Our studies convincingly demonstrate the efficacy of caspase-1/4 antagonists in minimizing IS in a murine model of I/R. It is critical to realize that this protection occurs in the early minutes of reperfusion, thus dictating that the protective intervention must be applied shortly before reperfusion or in the first minutes of reflow. It is encouraging that the beneficial effects of caspase-1/4 blockade can be added to those of conditioning interventions (e.g., IPC and P2Y12 inhibition). Finally, calpain inhibition at reperfusion blocks caspase activation and thus also represents an infarct-sparing intervention. These observations provide hope that a clinically suitable protocol can be developed that would minimize infarction at the time of percutaneous angioplasty in patients with ST-segment elevation myocardial infarction.
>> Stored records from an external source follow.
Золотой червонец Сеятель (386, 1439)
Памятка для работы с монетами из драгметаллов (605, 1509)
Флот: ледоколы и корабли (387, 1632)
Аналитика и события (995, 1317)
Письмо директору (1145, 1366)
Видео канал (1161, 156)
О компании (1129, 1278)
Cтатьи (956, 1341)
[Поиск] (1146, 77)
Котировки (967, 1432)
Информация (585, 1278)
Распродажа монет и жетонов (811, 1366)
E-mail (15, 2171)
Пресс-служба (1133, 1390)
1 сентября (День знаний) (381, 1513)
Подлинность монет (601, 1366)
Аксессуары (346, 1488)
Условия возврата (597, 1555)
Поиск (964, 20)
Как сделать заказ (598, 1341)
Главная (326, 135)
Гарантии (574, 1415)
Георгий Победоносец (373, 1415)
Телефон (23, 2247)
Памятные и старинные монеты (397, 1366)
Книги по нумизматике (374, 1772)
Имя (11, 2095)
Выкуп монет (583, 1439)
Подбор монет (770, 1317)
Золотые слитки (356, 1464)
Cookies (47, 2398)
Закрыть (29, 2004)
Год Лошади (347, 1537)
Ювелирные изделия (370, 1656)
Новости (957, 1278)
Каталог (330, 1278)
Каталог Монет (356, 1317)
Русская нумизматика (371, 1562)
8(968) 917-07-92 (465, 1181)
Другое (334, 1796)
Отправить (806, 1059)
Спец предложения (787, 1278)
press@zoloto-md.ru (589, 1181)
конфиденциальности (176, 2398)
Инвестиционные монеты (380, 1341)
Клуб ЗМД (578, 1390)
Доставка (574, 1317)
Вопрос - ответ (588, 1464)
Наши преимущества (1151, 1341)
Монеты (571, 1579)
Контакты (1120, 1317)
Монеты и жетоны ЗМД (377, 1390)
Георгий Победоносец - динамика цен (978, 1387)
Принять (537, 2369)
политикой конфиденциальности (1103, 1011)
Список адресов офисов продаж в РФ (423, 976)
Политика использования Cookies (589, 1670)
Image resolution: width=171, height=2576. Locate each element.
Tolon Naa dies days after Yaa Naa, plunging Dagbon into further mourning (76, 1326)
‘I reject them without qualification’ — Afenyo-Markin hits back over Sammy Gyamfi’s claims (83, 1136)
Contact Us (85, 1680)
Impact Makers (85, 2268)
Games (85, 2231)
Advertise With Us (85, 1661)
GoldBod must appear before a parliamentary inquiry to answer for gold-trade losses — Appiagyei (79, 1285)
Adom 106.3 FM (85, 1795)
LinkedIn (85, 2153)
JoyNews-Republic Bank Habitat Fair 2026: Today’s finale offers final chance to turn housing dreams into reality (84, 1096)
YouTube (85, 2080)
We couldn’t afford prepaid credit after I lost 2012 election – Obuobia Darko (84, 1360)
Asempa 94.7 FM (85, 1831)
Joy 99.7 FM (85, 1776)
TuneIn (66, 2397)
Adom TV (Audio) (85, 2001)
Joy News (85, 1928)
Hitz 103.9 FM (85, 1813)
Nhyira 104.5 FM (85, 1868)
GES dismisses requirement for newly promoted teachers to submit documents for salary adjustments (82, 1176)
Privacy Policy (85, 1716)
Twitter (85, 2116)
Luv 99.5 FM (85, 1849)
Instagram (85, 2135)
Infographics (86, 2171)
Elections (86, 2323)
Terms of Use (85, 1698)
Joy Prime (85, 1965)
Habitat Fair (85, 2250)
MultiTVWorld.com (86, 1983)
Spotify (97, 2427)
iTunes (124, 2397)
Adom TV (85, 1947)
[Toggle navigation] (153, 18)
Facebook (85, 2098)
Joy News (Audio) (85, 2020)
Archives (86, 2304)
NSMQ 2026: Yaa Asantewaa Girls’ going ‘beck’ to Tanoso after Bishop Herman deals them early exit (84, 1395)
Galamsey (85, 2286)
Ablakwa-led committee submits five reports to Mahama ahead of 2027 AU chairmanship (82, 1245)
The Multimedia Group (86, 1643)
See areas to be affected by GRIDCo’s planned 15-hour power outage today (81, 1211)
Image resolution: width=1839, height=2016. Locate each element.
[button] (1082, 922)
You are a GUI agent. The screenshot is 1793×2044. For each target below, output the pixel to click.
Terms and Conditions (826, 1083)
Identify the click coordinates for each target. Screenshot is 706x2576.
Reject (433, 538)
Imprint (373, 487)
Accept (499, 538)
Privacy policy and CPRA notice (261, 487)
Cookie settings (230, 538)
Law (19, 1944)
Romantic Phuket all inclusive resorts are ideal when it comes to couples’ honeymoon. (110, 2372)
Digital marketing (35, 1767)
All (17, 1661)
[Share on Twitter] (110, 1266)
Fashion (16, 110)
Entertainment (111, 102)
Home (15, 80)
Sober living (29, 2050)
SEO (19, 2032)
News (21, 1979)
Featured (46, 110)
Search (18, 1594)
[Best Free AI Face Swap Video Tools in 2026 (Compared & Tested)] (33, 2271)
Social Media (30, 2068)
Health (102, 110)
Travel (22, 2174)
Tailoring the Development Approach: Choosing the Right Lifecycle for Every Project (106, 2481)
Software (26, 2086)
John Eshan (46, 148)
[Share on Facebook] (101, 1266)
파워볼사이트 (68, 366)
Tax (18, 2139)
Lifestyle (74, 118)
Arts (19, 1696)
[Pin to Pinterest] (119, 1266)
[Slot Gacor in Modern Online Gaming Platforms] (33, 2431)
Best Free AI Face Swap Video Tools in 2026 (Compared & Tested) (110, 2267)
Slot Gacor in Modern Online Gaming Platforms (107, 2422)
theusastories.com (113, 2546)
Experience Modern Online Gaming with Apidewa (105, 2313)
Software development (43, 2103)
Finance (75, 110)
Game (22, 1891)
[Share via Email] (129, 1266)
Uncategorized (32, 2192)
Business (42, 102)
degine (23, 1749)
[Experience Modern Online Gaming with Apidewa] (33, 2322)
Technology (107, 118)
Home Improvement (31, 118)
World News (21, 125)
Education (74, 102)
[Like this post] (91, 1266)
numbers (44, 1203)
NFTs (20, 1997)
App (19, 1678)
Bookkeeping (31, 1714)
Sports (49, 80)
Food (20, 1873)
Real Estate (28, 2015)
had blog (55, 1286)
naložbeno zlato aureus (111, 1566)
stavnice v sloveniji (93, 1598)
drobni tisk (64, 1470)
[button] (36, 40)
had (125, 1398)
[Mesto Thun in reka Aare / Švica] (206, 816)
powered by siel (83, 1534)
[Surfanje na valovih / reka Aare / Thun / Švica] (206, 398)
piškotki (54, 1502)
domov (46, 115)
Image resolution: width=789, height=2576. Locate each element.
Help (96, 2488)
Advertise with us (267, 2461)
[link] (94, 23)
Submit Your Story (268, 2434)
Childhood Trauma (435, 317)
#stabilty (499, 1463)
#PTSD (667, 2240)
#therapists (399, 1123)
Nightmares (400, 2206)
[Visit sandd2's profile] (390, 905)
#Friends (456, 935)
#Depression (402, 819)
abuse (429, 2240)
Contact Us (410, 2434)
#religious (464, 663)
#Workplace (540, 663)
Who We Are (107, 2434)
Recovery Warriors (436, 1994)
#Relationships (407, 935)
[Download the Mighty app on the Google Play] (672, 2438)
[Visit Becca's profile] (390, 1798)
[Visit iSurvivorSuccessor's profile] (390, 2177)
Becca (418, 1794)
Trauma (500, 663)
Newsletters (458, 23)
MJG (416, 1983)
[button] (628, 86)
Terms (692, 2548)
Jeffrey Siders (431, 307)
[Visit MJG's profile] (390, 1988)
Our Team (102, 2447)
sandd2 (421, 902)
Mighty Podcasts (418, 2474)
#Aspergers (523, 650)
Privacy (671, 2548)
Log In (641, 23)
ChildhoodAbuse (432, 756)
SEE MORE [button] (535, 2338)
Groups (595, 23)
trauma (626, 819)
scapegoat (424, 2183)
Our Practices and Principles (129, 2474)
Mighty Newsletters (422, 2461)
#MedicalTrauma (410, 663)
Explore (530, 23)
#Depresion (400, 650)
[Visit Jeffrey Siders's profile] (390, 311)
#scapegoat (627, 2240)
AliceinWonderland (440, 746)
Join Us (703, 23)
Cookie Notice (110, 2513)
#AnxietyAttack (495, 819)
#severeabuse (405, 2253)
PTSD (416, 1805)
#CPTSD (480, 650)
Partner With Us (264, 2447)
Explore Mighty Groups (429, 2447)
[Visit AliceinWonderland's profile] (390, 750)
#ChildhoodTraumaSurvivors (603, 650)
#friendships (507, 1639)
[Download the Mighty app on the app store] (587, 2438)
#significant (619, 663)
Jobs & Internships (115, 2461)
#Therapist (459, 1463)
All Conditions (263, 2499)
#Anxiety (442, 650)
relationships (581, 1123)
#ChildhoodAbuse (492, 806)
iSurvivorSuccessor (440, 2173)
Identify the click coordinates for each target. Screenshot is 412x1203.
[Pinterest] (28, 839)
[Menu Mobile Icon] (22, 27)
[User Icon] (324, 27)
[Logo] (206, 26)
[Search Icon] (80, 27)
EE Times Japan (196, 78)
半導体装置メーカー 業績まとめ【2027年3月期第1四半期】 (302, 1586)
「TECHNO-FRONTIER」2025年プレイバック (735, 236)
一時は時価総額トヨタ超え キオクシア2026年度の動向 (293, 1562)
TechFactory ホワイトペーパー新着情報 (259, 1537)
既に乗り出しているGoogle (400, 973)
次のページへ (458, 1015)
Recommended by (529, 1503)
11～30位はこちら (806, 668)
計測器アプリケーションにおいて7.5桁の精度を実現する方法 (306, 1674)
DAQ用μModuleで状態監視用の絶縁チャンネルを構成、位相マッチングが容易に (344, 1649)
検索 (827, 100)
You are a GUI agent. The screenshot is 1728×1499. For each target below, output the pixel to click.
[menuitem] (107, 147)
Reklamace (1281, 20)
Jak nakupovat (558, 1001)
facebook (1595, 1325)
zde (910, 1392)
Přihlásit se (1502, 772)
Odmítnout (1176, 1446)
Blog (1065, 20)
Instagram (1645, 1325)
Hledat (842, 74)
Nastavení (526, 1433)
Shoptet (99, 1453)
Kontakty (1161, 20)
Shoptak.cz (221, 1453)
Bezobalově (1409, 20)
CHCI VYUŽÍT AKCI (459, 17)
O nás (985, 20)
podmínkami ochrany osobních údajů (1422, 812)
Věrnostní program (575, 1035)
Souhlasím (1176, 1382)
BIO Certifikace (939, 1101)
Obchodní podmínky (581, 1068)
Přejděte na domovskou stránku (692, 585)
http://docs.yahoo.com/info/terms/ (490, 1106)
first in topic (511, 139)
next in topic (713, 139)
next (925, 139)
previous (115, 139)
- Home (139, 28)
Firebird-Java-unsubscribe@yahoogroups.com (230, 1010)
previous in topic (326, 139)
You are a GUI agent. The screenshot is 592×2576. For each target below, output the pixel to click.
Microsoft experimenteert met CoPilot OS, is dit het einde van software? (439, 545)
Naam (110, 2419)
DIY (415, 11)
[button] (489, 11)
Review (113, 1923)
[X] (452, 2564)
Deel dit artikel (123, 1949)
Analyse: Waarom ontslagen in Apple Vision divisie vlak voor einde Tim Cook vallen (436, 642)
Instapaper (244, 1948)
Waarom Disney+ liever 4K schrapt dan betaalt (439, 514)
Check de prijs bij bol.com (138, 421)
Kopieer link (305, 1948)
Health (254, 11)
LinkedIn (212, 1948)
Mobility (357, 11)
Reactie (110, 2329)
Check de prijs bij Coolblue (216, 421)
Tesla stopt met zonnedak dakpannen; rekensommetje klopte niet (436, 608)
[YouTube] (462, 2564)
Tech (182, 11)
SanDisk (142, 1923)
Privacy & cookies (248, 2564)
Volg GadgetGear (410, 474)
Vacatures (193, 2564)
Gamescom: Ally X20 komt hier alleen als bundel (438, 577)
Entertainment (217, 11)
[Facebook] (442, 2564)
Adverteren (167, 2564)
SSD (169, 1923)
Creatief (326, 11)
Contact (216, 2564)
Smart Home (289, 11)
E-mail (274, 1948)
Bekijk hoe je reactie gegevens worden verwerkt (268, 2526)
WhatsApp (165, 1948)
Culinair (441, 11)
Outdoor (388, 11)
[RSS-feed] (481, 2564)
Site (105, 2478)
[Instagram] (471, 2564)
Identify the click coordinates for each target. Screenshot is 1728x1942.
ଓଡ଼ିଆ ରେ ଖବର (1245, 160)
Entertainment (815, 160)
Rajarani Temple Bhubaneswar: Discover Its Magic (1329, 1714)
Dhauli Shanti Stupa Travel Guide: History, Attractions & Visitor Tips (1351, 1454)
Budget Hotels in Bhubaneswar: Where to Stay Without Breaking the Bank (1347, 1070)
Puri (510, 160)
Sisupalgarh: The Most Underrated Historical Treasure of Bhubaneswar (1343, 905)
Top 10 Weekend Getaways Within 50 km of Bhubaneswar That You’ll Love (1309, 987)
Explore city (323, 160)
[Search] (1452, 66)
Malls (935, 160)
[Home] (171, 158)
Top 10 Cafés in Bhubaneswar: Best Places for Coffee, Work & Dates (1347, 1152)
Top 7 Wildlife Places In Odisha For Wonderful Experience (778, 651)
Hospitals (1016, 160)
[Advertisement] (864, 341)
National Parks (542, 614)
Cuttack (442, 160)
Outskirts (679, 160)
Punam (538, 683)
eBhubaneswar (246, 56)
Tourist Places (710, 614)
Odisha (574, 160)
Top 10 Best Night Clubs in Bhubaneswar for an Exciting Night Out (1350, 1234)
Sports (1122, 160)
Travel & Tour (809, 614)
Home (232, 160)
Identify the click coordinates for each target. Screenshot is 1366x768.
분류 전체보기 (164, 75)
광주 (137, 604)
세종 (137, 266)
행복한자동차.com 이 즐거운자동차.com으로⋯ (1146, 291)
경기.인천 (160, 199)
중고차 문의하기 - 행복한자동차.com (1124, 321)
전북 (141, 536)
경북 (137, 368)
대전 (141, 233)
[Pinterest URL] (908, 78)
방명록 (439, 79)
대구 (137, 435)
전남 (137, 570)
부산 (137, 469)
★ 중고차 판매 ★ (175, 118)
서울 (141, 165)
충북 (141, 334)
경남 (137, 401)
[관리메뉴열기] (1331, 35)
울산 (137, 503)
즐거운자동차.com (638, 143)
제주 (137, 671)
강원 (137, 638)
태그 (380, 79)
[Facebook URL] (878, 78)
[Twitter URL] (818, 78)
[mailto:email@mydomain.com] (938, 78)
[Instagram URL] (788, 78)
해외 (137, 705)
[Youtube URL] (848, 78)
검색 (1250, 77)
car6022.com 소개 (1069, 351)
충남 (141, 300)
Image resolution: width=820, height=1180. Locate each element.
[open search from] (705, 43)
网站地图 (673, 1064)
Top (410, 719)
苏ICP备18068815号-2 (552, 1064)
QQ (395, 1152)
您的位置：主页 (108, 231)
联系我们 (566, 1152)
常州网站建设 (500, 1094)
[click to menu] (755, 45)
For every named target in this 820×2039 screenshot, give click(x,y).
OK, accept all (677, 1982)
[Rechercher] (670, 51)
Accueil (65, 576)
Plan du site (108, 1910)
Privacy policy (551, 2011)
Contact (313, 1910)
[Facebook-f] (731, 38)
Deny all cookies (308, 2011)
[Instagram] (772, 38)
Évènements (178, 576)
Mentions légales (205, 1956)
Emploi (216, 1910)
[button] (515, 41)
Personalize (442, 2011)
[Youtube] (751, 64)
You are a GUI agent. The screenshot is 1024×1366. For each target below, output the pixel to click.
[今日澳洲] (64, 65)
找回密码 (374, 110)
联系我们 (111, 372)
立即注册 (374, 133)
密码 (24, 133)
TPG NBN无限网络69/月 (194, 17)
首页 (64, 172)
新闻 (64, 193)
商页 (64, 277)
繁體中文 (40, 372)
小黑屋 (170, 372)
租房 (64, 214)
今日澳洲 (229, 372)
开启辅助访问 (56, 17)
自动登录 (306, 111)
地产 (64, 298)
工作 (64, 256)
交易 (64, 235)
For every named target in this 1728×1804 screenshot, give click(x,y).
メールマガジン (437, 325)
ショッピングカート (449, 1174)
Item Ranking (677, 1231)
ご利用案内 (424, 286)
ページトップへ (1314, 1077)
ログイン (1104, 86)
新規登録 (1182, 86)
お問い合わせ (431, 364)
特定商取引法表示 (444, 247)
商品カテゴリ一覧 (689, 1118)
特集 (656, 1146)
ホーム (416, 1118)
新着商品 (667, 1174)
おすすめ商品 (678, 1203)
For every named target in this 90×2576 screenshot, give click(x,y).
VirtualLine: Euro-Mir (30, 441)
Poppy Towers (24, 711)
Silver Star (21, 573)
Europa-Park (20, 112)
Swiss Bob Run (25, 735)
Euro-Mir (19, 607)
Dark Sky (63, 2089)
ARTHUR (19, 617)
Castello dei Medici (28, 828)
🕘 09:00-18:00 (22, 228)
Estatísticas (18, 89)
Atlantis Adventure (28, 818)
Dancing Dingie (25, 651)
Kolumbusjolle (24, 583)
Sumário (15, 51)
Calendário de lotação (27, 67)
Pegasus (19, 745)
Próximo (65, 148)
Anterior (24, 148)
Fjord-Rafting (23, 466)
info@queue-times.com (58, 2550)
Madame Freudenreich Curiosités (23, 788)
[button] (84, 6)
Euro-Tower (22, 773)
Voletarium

Reperfusion injury has been studied for 35 years, and a number of interventions have been reported to reduce infarct size in animal models. However, no strategy except early reperfusion has yet been identified to reduce infarct size and improve outcomes in the clinical arena. Clearly, a cardioprotective intervention is still an unmet clinical need. There are multiple possible reasons for this failure, many of which have been summarized by Lecour et al. [
34]. Briefly, possible explanations for why anti-infarct interventions that were so highly protective in animals failed in clinical trials include the following: protection was blocked by comorbidities, the heart was already protected by one or more of the many administered drugs, the protection was blocked by one or more of the administered drugs, the long ischemic time in patients makes the benefit too small to measure, and there is a fundamental difference between human and animal hearts. One of our important observations is that multiple mechanisms contribute to the ultimate infarct size. Here, we show that ischemic preconditioning and caspase-1 inhibition are equally protective and, when combined, yield additive protection. These two interventions obviously are blocking two distinct sources of infarction. Other interventions have been reported to reduce infarct size, suggesting that there may be other preventable processes contributing to reperfusion injury. Recently, aspirin, which has no direct effect on infarct size, has been noted to block postconditioning’s protection in rat hearts [
9]. Since all patients undergoing reperfusion therapy currently receive a loading dose of aspirin, and because most interventions that have been tested protect via the conditioning mechanism, this could be the simple explanation for the observed past failures. The solution would be to provide a postconditioning intervention without aspirin or use a caspase-1 inhibitor that protects by a different mechanism than postconditioning and is likely not aspirin sensitive or, better yet, do both.